Optimization of subsample size for soil pests on sugarcane experiments (2021-US-...

Paulo Peloia, Data Analytics Lead LATAM, Syngenta Crop Protection

Field experiments with products against soil pests on sugarcane in Brazil evaluate the percentage of stalks attacked in four subsamples of 0.5 row-meter per plot. Nevertheless, only 40% of the experiments detect a significant difference between treatments (p-value < .05). The increase in the number of subsamples (X) initially leads to a lower experimental error up to an optimum point (X ₀ ), from which the gain in detecting differences between treatments is very small. Thus, two blank experiments with 11 treatments, 4 blocks and 8 subsamples/plot were conducted. To estimate the mean experimental error, 1000 bootstrap samples for each value of X, from 8 to 1, were performed.

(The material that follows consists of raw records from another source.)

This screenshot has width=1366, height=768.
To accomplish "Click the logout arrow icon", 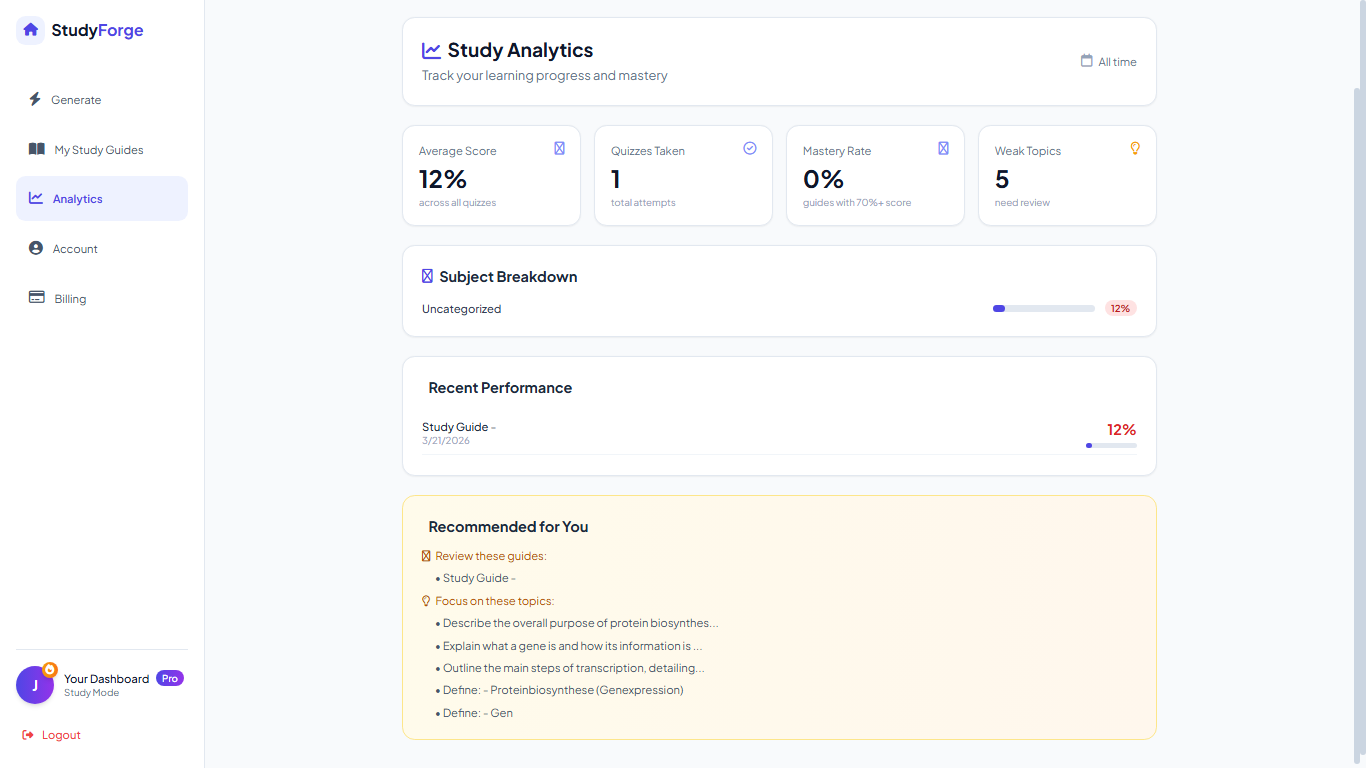I will point(27,735).
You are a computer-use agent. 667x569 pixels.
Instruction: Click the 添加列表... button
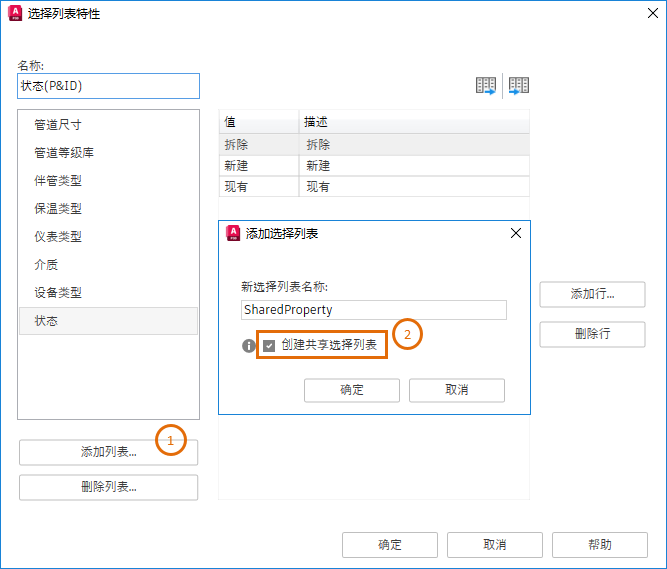(108, 452)
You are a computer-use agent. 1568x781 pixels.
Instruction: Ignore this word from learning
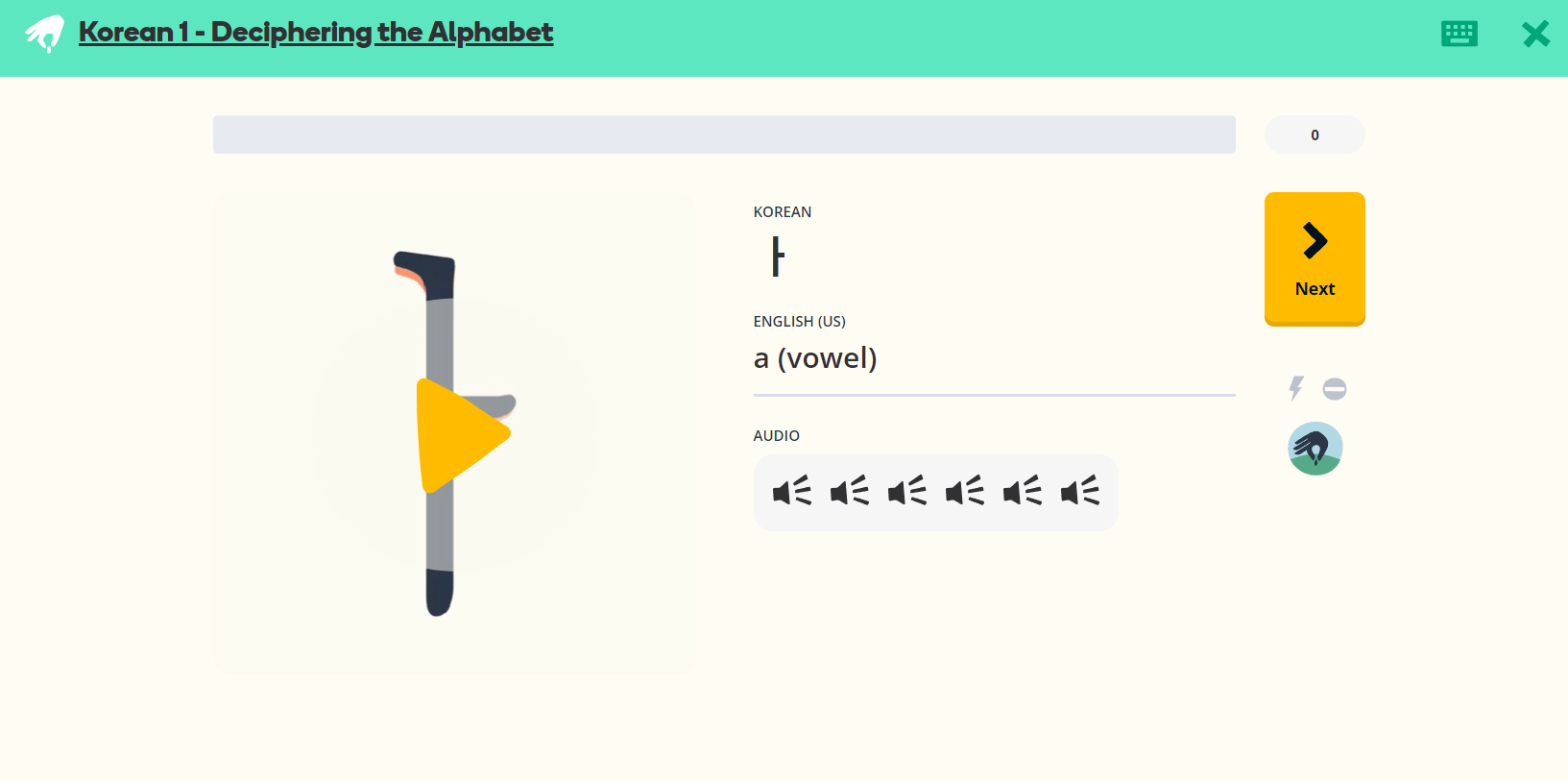tap(1336, 388)
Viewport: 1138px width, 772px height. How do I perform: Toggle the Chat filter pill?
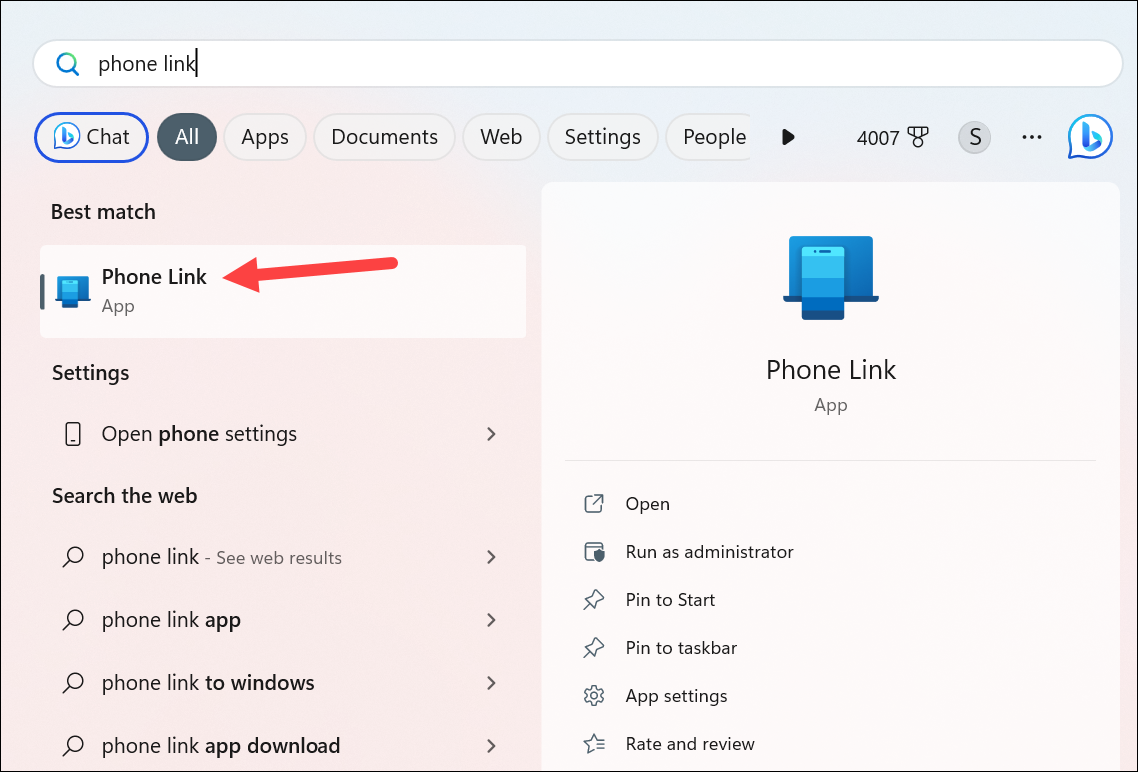tap(91, 137)
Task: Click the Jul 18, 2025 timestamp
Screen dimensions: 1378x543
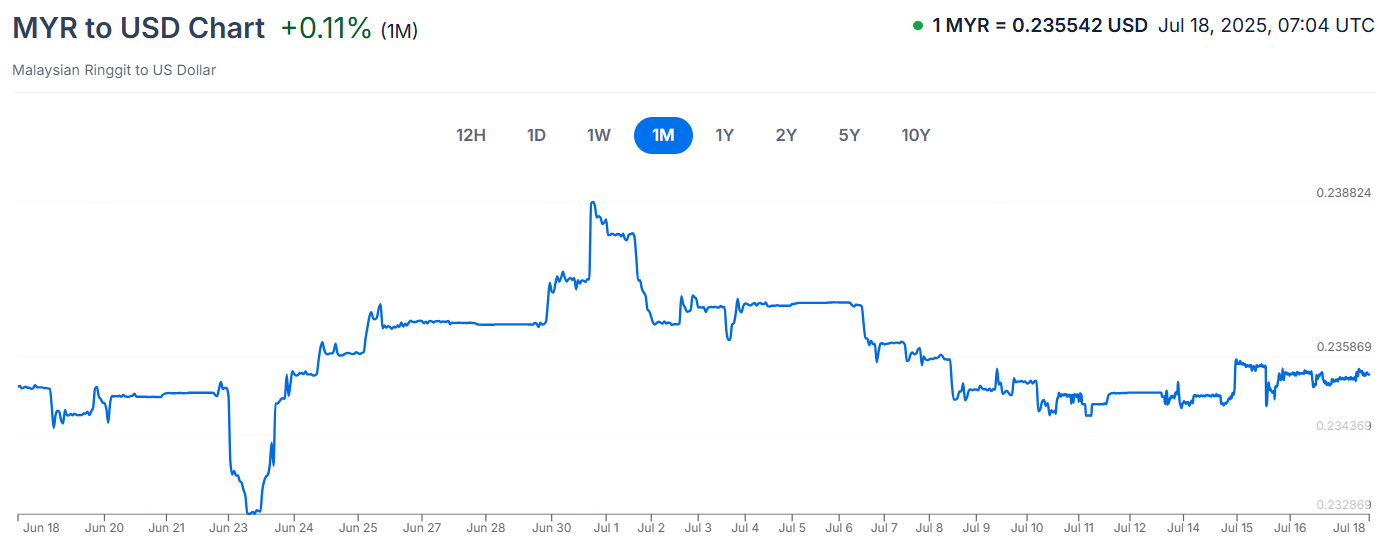Action: 1266,26
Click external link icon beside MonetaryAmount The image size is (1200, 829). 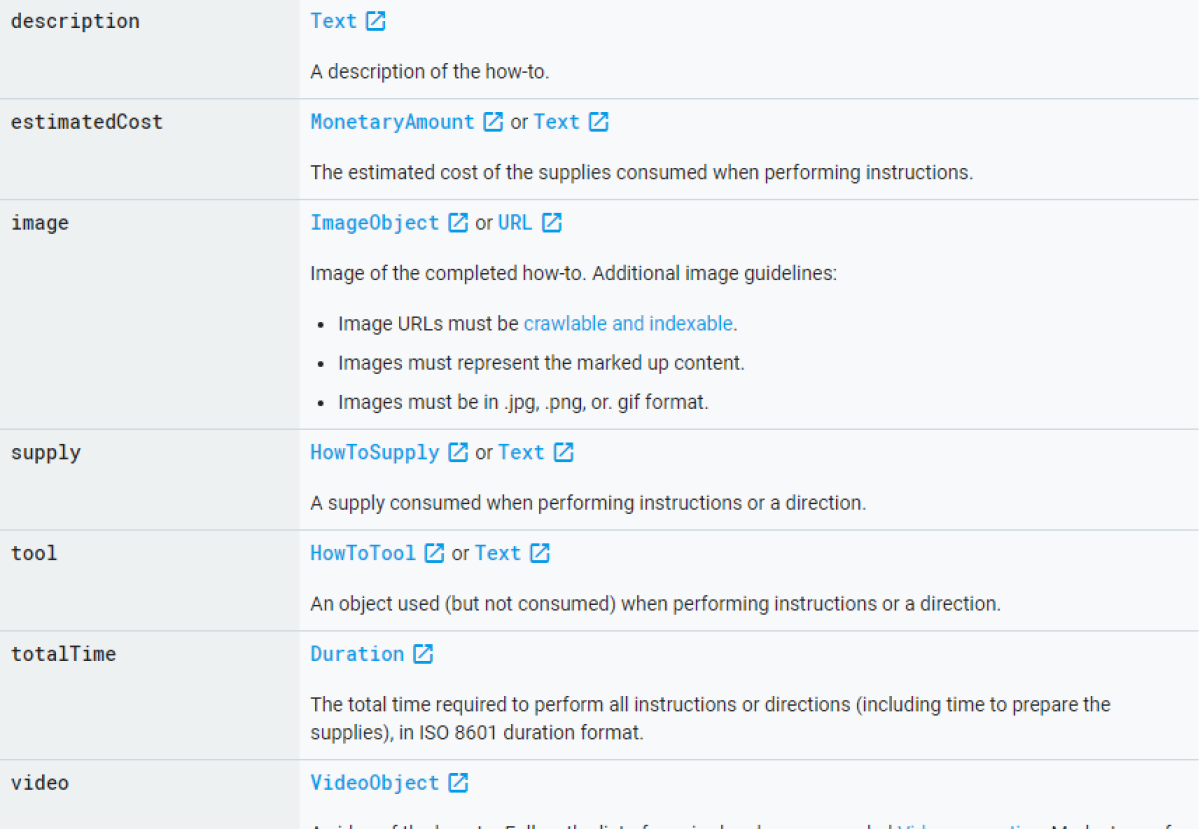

To determine X ₀ , the quadratic plateau model (QPM) was fitted by least squares Gauss-Newton method for nonlinear models using JMP 16. In the following season, three real (validation) experiments were conducted with X ₀ subsamples and their capacity to detect significant differences was compared as if they had been conducted with X = 4, using 1000 bootstrap samples for each experiment. The QPM estimated X ₀ = 6 subsamples (R² = .972 and .971). Experiments with X ₀ = 6 detected a significant difference between treatments in 54% of the cases and with n = 4, 41%, what represents an increment of 13 percentage points.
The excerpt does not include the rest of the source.